Social Advocacy and Politics: Seller Beware
Traditionally, businesses avoid taking positions on public policy issues for the simple reason that their goal is to maximize sales. Taking an issue position runs the risk of alienating potential customers on the other side of that issue. But increasingly, businesses are finding that either their customer base is far more likely to favor a particular policy position or the company’s leadership has a strong position that they are willing to endorse even if it costs some customers. Regardless of the reason, it is certain that businesses need to think carefully about taking a public-facing policy position and be willing to stick to their decision. Otherwise, they likely risk a social media marketing crisis.
Currently, Land’s End is facing such a social media marketing crisis. In response to a recent photo shoot and interview with legendary feminist and founder of Ms. Magazine Gloria Steinem, Land’s End was inundated with messages from upset, pro-life customers. Even though Steinem did not discuss abortion in her interview – focusing instead on women’s equality – the angry voices were strong enough to persuade Land’s End to scrub Steinem from its website. But then the retailer went a step further and removed a feature allowing customers to donate to the ERA Coalition Fund for Women’s Equality by adding its logo to any Land’s End product.
This full public pendulum swing led to irate messages from an entirely different set of customers, these being pro-women’s equality and pro-choice. In other words, by endorsing and then backing down on a principled endorsement of women’s equality, Land’s End ended up angering all of its customers holding positions on either side of this issue.
Land’s End’s failure in this matter highlights the need for businesses to be committed to any policy advocacy positions they take. Rather than discourage businesses from engaging in issue advocacy, which I think more businesses should do, they should think through any advocacy campaign carefully in terms of both market impact and their principled commitment to the issue. And if they decide to take a stand, it should be a committed stand; an attempt to lead the conversation, rather than allowing themselves to buckle under pressure from loud activists.
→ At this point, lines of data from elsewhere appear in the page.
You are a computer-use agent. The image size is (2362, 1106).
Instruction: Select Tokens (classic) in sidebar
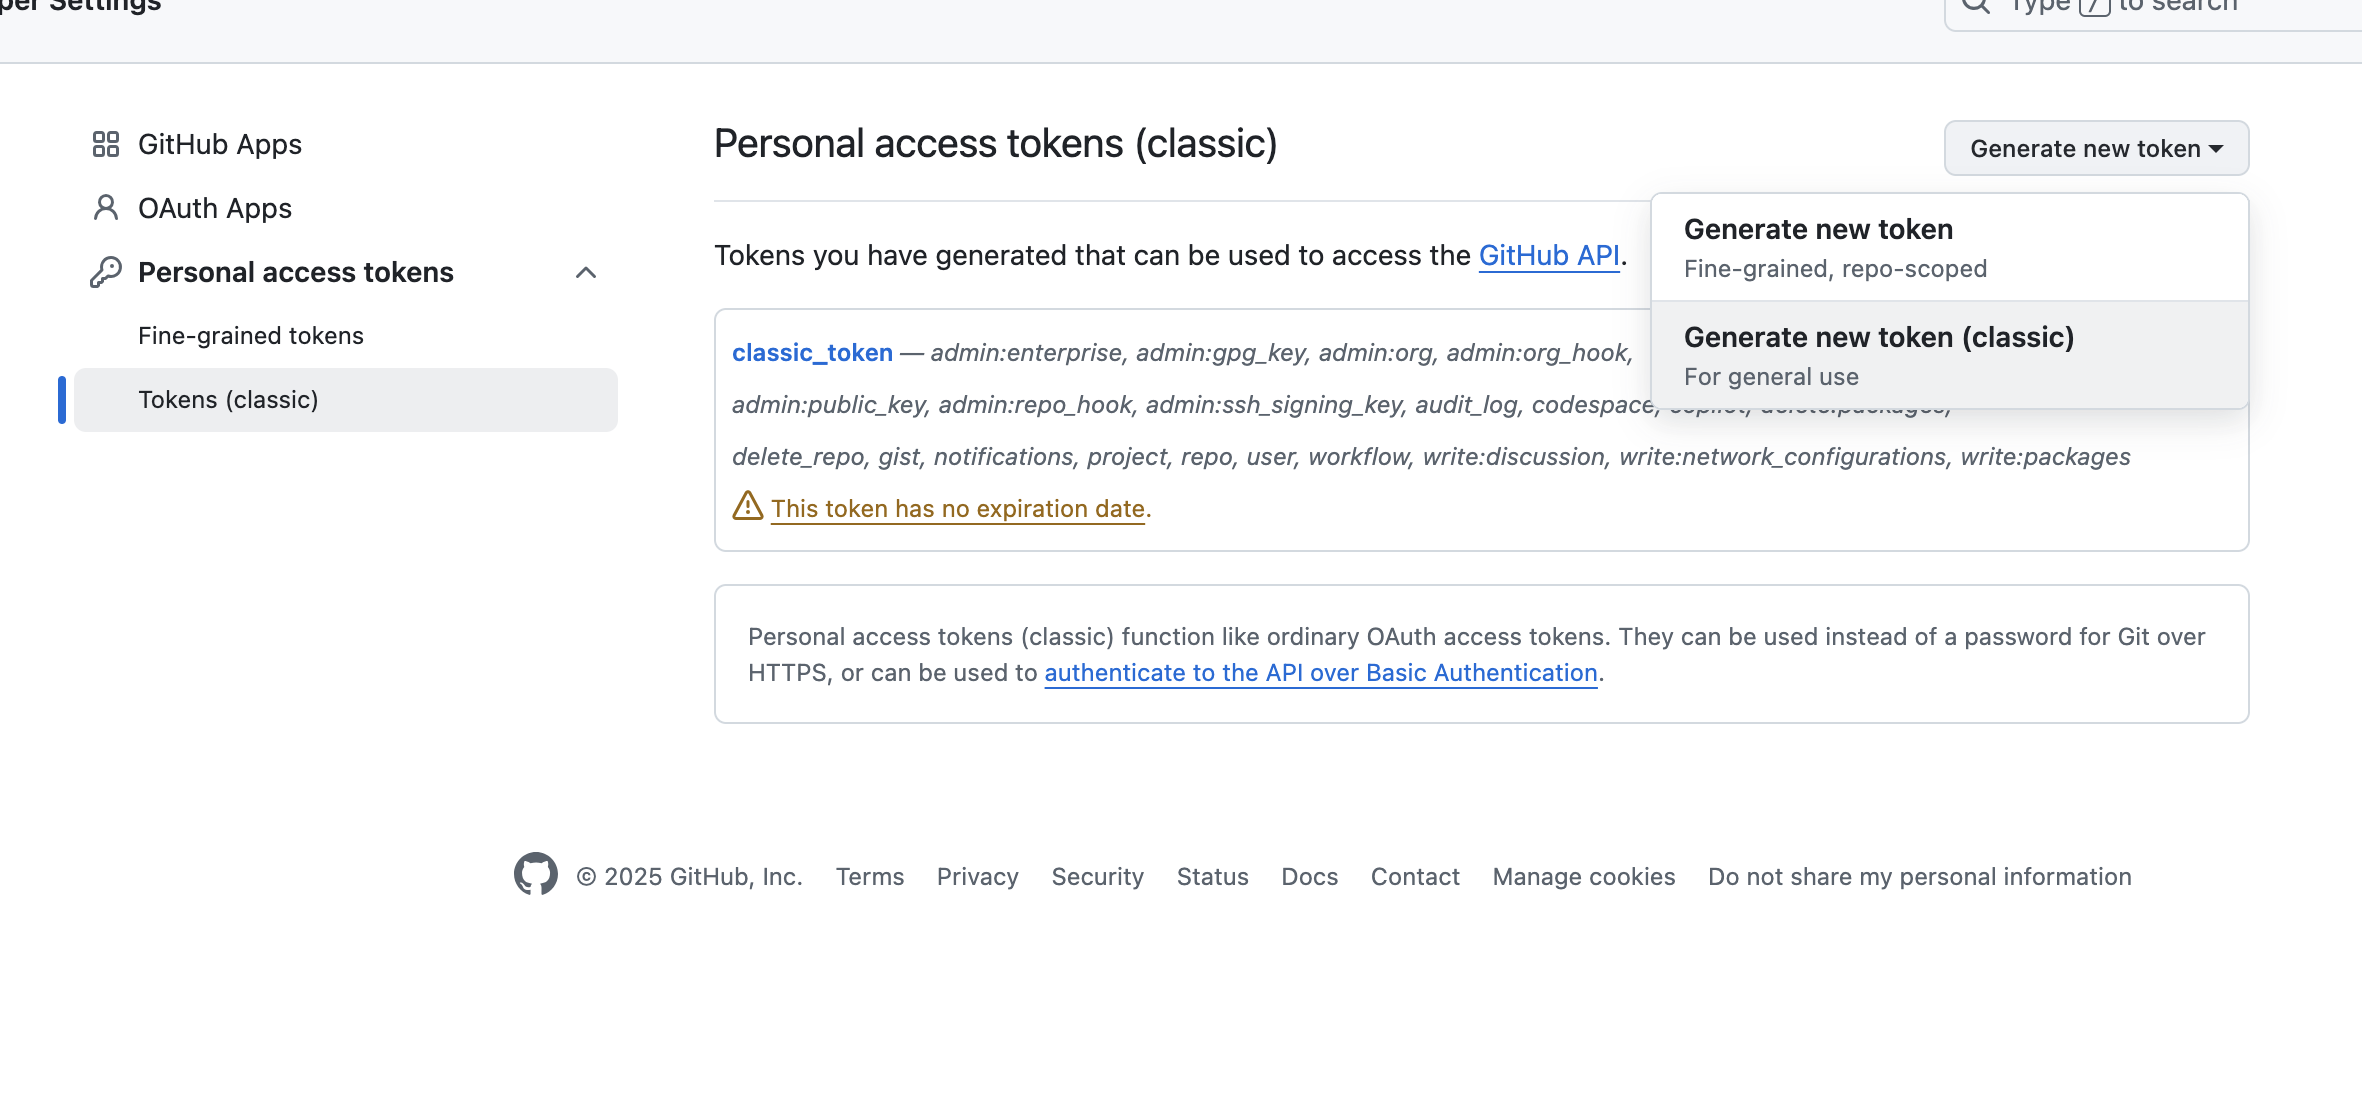tap(228, 400)
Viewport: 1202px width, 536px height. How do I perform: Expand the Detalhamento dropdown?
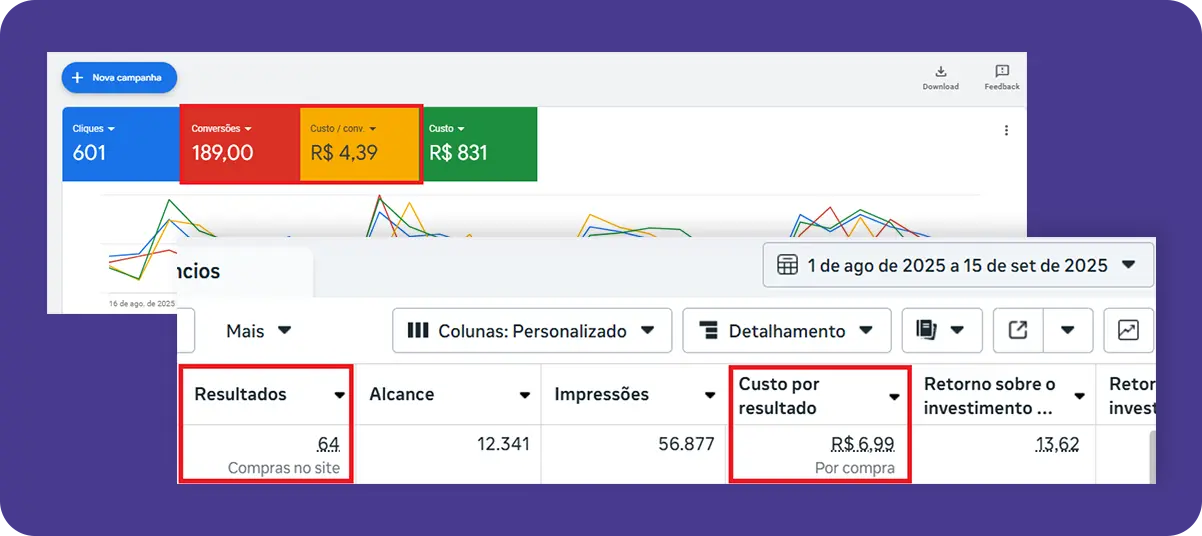pos(786,331)
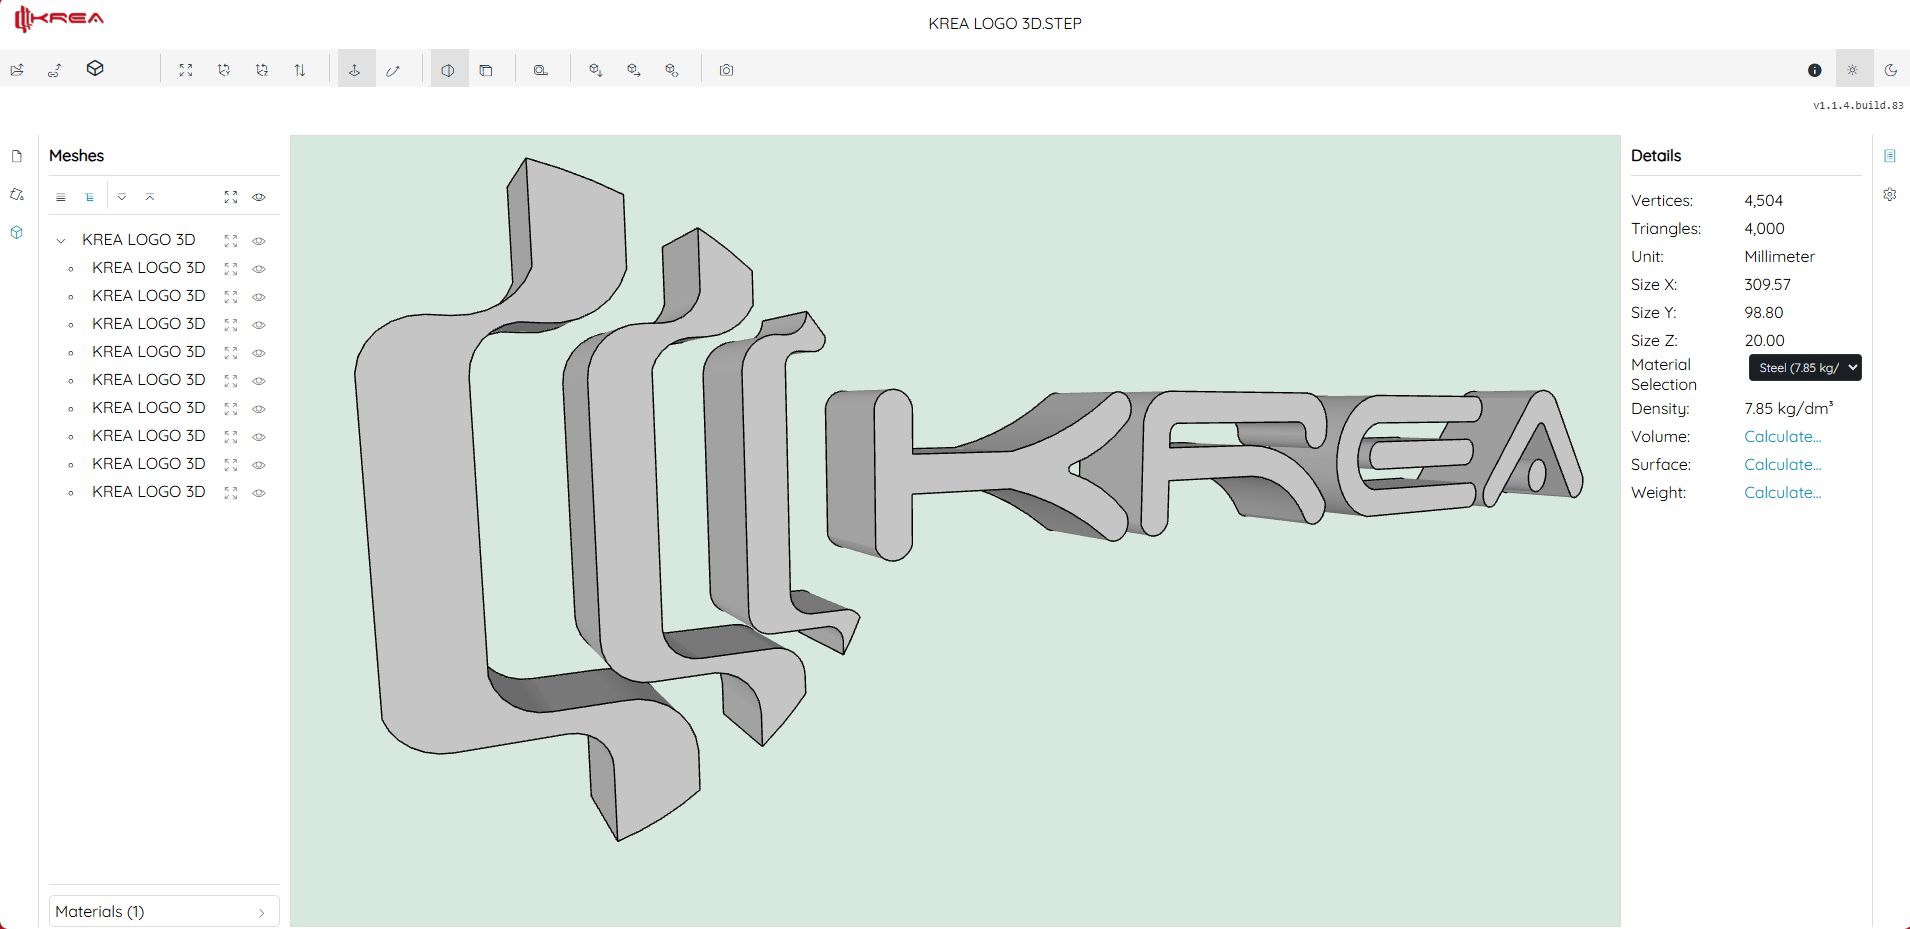Select Steel material in the combo box
Image resolution: width=1910 pixels, height=929 pixels.
point(1803,367)
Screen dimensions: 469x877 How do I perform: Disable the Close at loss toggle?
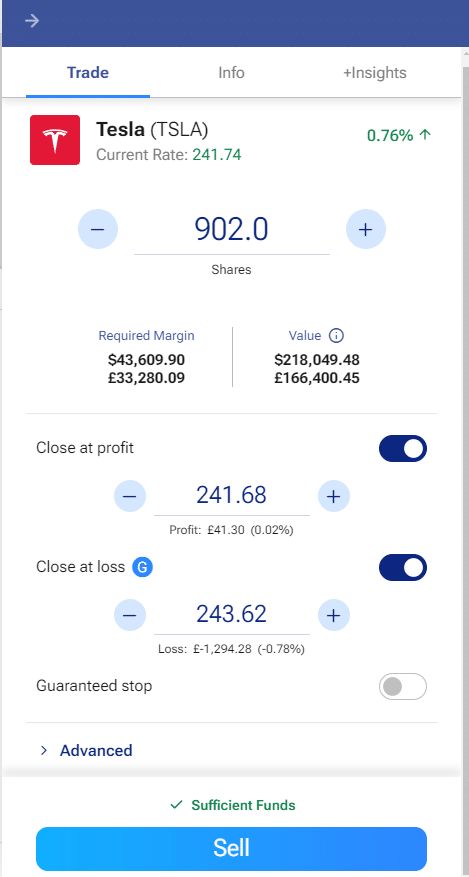[x=402, y=568]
Businesses need to understand that oftentimes activists can raise a loud protest that exceeds their actual numbers. Just because a group of customers get angry and loud about a position the business takes does not mean they represent a large portion of the company’s customer base. Businesses need to do the math to determine the net impact an advocacy effort will have on its sales. And it should note that the potential loss of some customers will be offset by gains in new customers drawn to the company because of its issue stance.
Good market research, a clear understanding of a company’s own commitment to an issue and an effective social marketing campaign must all figure into any decision to get a business involved in a policy debate. Do this work up front and then stick to your guns to avoid Land’s End’s predicament.